Sometimes URL’s can be long, hard to type and impossible to remember. They can take up a few lines in an email, or too long to send via Twitter. So for convenience to the user there are services that shorten URL’s for us (example: bit.ly). And typically anything online that is used for convenience can be thought of as a security vulnerability.
What these services do is generate a random 6 or 7 character string that could look something like this: bit.ly/abc123xyz}. The problem is that computers these days can easily be programmed to generate such random strings of characters and try out each one as a web address until it gets a hit. A shortened URL to a Youtube video is of no use to a hacker, but a shortened link to a document on cloud services like Google Drive or Microsoft’s One Drive, which are public databases, could be useful.

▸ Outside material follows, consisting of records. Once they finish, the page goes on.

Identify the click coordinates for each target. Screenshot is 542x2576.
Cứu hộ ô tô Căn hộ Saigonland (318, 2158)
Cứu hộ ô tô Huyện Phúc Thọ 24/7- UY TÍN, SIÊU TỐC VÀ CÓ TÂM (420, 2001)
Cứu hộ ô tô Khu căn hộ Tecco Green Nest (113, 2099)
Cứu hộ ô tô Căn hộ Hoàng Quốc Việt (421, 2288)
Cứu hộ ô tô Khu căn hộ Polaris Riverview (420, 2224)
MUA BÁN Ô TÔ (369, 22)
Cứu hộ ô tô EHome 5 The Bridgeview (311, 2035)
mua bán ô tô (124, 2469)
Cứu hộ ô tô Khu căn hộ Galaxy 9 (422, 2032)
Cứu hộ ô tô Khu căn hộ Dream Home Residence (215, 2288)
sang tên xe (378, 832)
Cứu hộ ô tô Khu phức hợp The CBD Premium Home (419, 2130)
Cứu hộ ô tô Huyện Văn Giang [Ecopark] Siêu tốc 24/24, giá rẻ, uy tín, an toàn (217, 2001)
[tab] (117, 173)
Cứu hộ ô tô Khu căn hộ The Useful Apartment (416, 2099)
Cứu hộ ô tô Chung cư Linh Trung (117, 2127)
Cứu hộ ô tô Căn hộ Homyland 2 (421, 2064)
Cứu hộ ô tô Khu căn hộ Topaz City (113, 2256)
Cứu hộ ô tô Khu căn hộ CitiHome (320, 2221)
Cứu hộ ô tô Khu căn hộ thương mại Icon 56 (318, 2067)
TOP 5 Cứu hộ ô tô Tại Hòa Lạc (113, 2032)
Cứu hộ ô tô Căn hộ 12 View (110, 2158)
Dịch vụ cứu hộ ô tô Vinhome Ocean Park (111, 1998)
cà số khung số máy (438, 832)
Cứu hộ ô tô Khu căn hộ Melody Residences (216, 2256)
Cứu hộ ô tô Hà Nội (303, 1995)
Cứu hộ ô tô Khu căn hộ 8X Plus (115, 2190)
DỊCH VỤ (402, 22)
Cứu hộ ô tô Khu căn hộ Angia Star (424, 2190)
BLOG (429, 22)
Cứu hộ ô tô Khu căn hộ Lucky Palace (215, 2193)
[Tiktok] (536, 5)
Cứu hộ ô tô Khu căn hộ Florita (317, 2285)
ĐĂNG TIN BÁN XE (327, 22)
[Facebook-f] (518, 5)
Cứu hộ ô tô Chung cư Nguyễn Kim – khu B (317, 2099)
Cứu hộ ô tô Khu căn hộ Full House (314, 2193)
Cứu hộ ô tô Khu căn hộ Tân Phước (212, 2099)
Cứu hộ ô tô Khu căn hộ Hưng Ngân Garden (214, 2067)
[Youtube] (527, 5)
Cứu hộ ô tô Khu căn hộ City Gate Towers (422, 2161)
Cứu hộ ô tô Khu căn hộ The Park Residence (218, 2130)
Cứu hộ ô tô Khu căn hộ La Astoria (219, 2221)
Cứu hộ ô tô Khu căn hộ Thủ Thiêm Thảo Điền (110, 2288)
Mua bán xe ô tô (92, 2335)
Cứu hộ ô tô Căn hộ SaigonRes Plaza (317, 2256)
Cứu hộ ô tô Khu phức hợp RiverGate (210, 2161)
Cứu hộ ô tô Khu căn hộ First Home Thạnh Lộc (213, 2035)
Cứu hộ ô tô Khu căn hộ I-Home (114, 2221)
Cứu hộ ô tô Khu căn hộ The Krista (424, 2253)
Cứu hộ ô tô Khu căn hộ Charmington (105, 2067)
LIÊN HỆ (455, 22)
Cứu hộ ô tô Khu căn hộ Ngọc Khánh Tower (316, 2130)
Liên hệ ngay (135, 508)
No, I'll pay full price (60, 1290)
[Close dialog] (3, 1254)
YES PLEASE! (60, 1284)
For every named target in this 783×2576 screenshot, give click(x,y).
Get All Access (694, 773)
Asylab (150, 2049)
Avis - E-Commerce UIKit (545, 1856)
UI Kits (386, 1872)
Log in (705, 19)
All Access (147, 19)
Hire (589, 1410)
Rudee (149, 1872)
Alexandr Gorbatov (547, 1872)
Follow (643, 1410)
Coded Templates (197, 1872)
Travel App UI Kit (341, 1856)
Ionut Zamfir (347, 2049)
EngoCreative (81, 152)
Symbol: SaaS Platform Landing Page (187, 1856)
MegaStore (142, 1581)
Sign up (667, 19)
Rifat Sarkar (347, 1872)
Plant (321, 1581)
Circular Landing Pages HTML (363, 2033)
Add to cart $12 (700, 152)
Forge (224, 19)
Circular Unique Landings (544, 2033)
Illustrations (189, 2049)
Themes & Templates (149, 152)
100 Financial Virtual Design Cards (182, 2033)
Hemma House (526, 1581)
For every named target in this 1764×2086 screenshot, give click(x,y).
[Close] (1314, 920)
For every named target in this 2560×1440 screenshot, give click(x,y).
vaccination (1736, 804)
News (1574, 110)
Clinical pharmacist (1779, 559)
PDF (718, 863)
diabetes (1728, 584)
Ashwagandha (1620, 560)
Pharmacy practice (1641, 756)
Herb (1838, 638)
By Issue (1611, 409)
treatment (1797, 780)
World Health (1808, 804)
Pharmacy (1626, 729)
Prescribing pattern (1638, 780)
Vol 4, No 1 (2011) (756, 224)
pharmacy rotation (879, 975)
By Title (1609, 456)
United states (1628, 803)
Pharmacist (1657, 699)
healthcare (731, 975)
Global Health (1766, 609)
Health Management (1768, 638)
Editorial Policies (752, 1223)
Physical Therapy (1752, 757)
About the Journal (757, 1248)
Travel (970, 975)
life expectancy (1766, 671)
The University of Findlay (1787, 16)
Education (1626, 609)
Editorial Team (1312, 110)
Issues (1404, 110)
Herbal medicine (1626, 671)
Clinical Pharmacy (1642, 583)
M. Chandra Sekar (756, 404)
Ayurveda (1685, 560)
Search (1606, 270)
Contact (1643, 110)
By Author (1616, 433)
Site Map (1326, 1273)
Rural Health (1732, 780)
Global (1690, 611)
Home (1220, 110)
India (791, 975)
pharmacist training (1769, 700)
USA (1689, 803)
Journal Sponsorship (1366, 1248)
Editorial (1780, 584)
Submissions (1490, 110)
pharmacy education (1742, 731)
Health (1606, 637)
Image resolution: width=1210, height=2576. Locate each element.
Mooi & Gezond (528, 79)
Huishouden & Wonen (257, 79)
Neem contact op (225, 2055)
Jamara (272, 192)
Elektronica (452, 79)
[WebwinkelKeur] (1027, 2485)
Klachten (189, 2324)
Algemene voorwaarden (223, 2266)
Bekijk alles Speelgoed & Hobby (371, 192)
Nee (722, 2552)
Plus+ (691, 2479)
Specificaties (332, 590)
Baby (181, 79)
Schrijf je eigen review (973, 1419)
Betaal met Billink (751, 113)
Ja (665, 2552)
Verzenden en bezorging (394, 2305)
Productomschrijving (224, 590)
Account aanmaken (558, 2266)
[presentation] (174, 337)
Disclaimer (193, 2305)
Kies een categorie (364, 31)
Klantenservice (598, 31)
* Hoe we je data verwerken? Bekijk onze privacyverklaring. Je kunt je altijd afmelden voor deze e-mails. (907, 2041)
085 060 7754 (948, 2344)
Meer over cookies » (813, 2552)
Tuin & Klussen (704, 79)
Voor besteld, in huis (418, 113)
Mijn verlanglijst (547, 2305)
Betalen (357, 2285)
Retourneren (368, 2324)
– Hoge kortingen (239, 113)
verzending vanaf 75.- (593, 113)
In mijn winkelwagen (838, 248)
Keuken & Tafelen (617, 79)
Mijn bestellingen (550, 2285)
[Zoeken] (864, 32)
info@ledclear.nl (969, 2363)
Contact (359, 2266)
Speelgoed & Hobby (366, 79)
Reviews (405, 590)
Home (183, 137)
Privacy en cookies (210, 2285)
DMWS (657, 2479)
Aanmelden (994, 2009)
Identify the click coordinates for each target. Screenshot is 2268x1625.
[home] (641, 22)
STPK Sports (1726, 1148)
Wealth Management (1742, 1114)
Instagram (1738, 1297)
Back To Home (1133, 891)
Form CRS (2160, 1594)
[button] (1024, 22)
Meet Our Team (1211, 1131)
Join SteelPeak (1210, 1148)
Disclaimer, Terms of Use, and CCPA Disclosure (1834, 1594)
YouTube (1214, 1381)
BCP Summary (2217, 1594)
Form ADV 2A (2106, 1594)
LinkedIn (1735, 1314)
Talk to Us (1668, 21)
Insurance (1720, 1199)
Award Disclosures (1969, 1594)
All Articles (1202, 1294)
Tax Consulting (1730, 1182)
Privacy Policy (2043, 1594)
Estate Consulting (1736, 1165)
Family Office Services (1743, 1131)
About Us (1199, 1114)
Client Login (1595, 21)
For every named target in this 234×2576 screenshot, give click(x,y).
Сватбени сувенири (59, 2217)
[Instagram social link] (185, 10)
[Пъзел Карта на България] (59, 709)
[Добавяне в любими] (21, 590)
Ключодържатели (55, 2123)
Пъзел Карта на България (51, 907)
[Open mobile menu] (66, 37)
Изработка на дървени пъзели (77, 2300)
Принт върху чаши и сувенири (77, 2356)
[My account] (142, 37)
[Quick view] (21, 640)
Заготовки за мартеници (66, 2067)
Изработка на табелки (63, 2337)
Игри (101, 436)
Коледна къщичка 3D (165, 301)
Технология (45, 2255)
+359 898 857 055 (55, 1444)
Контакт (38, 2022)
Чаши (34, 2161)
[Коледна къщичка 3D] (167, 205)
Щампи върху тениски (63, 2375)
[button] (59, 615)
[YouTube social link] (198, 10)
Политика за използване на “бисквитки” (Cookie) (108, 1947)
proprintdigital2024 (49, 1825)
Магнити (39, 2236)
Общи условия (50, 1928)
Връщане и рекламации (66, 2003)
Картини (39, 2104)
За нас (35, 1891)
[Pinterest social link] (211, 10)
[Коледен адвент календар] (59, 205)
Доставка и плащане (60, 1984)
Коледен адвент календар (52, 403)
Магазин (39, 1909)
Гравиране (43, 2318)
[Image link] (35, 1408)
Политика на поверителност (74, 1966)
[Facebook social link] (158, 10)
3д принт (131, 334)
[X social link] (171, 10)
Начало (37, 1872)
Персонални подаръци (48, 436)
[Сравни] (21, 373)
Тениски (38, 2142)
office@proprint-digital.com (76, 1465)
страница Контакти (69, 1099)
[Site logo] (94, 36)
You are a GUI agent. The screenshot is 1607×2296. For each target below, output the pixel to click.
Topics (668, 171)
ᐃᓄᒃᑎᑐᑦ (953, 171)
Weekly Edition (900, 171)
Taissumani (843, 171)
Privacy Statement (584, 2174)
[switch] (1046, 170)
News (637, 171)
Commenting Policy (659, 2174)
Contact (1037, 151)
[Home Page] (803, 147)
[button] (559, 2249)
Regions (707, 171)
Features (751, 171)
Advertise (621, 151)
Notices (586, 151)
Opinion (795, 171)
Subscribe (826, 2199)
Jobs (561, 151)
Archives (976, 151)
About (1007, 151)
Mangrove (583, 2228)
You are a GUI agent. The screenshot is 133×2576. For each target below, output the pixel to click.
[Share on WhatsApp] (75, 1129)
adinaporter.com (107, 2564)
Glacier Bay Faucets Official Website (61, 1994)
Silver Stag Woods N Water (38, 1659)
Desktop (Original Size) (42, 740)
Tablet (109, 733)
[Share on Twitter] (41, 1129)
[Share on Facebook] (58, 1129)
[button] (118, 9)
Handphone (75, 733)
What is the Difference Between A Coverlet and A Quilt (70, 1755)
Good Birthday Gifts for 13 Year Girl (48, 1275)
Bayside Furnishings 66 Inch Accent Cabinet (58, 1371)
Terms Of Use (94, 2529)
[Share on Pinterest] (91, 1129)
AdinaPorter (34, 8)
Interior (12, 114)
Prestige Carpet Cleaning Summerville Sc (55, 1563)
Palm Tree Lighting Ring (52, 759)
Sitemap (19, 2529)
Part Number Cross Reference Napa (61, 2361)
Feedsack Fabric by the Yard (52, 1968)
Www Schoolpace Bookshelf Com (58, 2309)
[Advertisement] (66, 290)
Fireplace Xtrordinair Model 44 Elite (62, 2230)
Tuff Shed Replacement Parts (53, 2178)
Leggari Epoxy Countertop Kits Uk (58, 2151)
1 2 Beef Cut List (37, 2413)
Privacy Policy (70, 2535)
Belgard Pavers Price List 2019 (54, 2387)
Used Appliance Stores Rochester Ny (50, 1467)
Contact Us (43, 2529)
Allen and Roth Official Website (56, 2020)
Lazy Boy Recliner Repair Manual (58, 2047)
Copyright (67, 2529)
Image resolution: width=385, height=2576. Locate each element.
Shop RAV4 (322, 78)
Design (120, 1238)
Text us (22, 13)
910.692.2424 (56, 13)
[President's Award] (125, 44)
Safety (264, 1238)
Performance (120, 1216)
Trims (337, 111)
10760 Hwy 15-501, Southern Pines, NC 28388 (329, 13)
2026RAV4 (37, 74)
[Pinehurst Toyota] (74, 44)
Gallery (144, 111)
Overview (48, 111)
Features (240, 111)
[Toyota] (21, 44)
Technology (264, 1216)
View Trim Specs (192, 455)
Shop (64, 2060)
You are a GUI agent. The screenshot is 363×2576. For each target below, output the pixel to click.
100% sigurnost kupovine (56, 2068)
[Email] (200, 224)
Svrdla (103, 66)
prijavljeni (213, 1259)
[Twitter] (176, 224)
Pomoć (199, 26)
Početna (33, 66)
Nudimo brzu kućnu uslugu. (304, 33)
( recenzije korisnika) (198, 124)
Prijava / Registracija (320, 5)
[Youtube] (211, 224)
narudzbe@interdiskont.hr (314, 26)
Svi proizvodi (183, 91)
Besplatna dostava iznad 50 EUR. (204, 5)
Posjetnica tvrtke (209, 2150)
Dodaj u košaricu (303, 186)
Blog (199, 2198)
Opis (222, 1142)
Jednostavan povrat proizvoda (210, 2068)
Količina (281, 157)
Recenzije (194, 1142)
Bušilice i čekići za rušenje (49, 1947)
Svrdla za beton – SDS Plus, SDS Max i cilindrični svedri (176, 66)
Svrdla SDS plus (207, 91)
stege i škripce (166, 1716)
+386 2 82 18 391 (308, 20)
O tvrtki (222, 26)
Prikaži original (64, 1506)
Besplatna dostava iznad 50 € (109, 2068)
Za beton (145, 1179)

Google and Microsoft even offer URL shortening services on these applications. Online resources that were intended to be shared with a few trusted friends or collaborators are effectively public and can be accessed by anyone. One hit to these cloud resources could then lead to other important documents being revealed.
Any document shared on a cloud service is effectively public. As well as this, a majority of files on cloud services are writable allowing an attacker to insert malicious content such as a Microsoft Word macro virus.
By lengthening URL’s with just two or three more characters, this can make it millions of times harder for a hacker to get a hit. Many users happily accept shortened URL’s, but the offer should come with a warning that the choice might have a downside. Also cloud services should change their systems so it is no longer possible for an intruder to go from one discovered file to all the other files belonging to the same account.
Sharing a link to cloud-based documents can be safe, but only if proper precautions are taken, like having access control and requiring users to authenticate before accessing the document.